Stress itself is not a bad thing. A little bit of stress can serve to compel us to action and enhance our performance. But we can also feel overwhelmed with life’s demands. You can learn to listen to your mind and body and make adjustments so that you take control of stress instead of letting stress control you. Here are a few ways to help manage your stress more effectively.
When feeling stressed or anxious take several slow, deep breaths and as you exhale silently say “calm” to yourself. It’s not as easy as it sounds because when we’re stressed our breathing is quicker and shallower, and we breathe from the chest instead of the belly. Strive to breathe deeply but naturally from the stomach.

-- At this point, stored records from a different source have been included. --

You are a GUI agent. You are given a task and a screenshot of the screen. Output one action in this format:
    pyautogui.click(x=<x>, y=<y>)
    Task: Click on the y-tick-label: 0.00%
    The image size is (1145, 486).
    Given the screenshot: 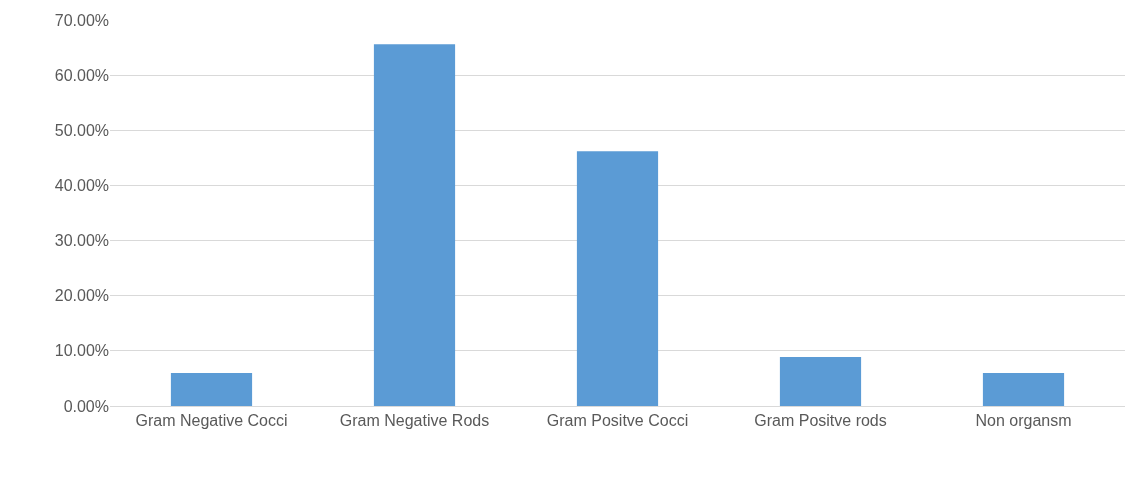 What is the action you would take?
    pyautogui.click(x=86, y=406)
    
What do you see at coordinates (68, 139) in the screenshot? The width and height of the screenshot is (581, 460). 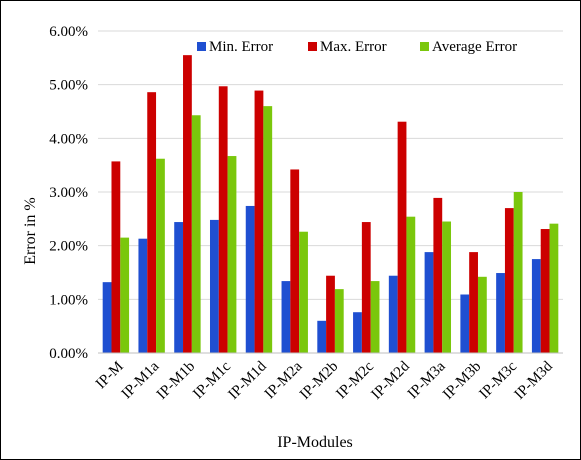 I see `y-tick-label: 4.00%` at bounding box center [68, 139].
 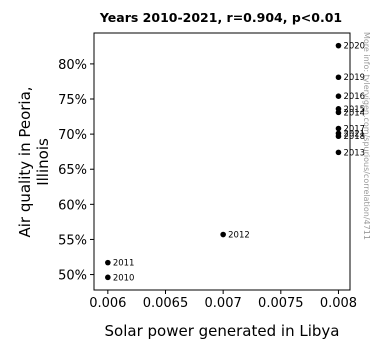 What do you see at coordinates (43, 162) in the screenshot?
I see `y-axis-label-line-2: Illinois` at bounding box center [43, 162].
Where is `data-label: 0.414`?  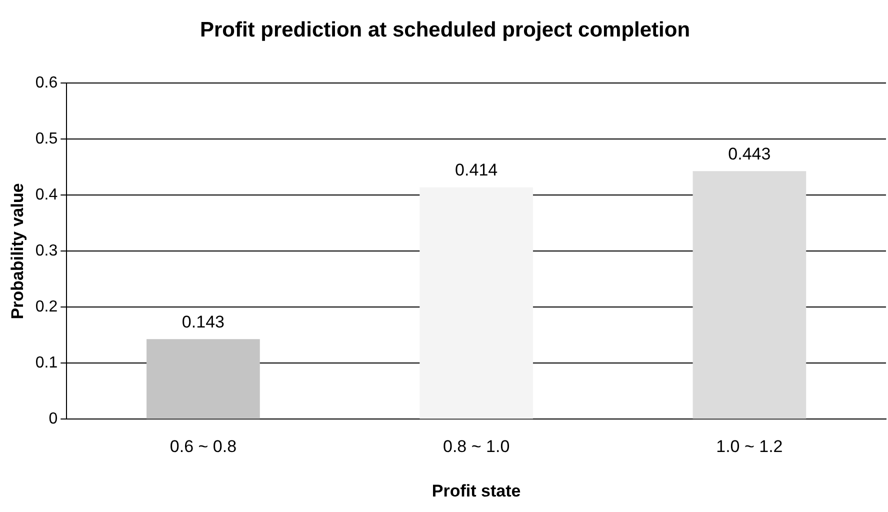 data-label: 0.414 is located at coordinates (476, 170).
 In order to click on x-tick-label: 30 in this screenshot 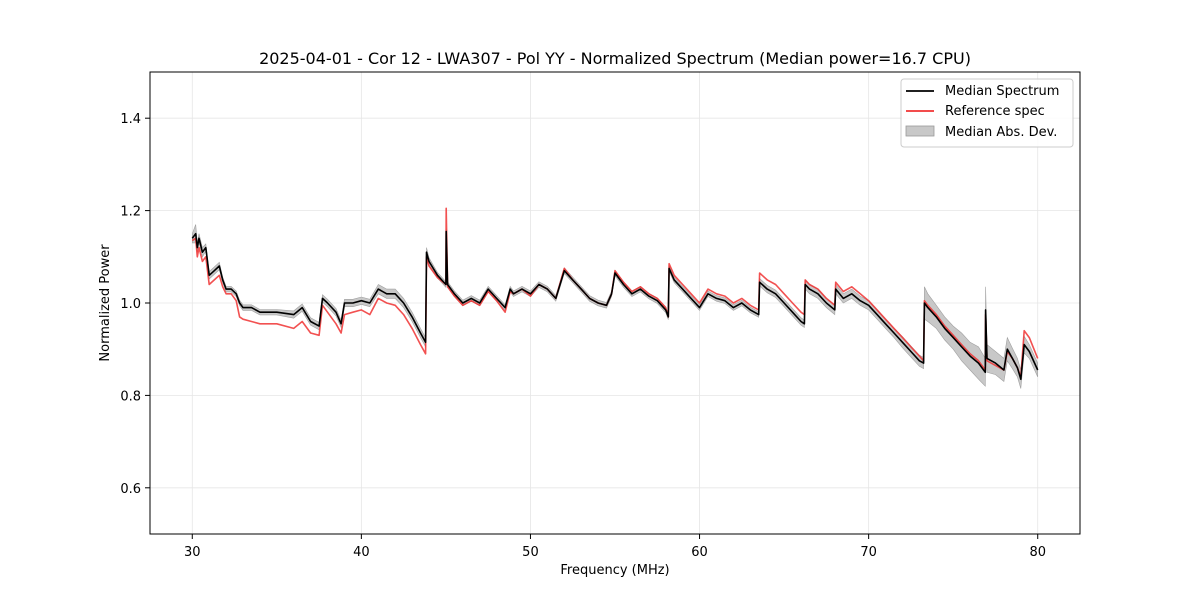, I will do `click(192, 552)`.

2. Be aware of your stressors and your reactions to them.
Reactions can be emotional or physical. When you realize what your stressors are, you can then begin to do something about them. For example, you can prepare emotionally in advance for a meeting, maybe by letting yourself know that while not your favorite activity, you’ve been in difficult meetings before and have done fine. What are you telling yourself about the meaning of events? What we think about events has a profound effect on how we feel about them. You can change the “tape” in your head and move away from perfectionism, and self-criticism.
3. Exercise and eat a healthy diet.
Because of television and magazines you know all about this so I won’t elaborate.
4. Experience gratitude.
Think of the positive things in your life. Spend 30 seconds thinking of how lucky you are to be alive, or grateful to be loved, or in good health, or doing what you love, or how awesome nature’s beauty is. If you really want to try this, write down three things you’re grateful for each day for 21 days and see what happens – you might be surprised. There can even be gratitude for the opportunities that develop from our problems.
5. Slow down.
Try not to multi-task, it requires more mind-body energy. Doing things more slowly and deliberately helps calm the body down. So when feeling stressed do a common activity slowly, carefully and attentively.
6. Let it go. Recognize what you can change. Don’t spread yourself too thin. If you’re feeling resentful about helping others or that volunteer committee, maybe you’re overloaded. Put off taking that class, withdraw from that committee. Some things need to be done, just not today. Learn to say “No.” It’s not selfish to be nice to yourself, especially when health is involved. You can decide to not get stressed if there is a circumstance you can’t change – it is what it is, as they say.
Stress is a part of life. Like most things, it’s not the presence or absence of it that matters, but how we deal with it. By paying attention to your thoughts, emotions and physical reactions, and using stress management strategies, you can be more effective in taking control of the stress in your life.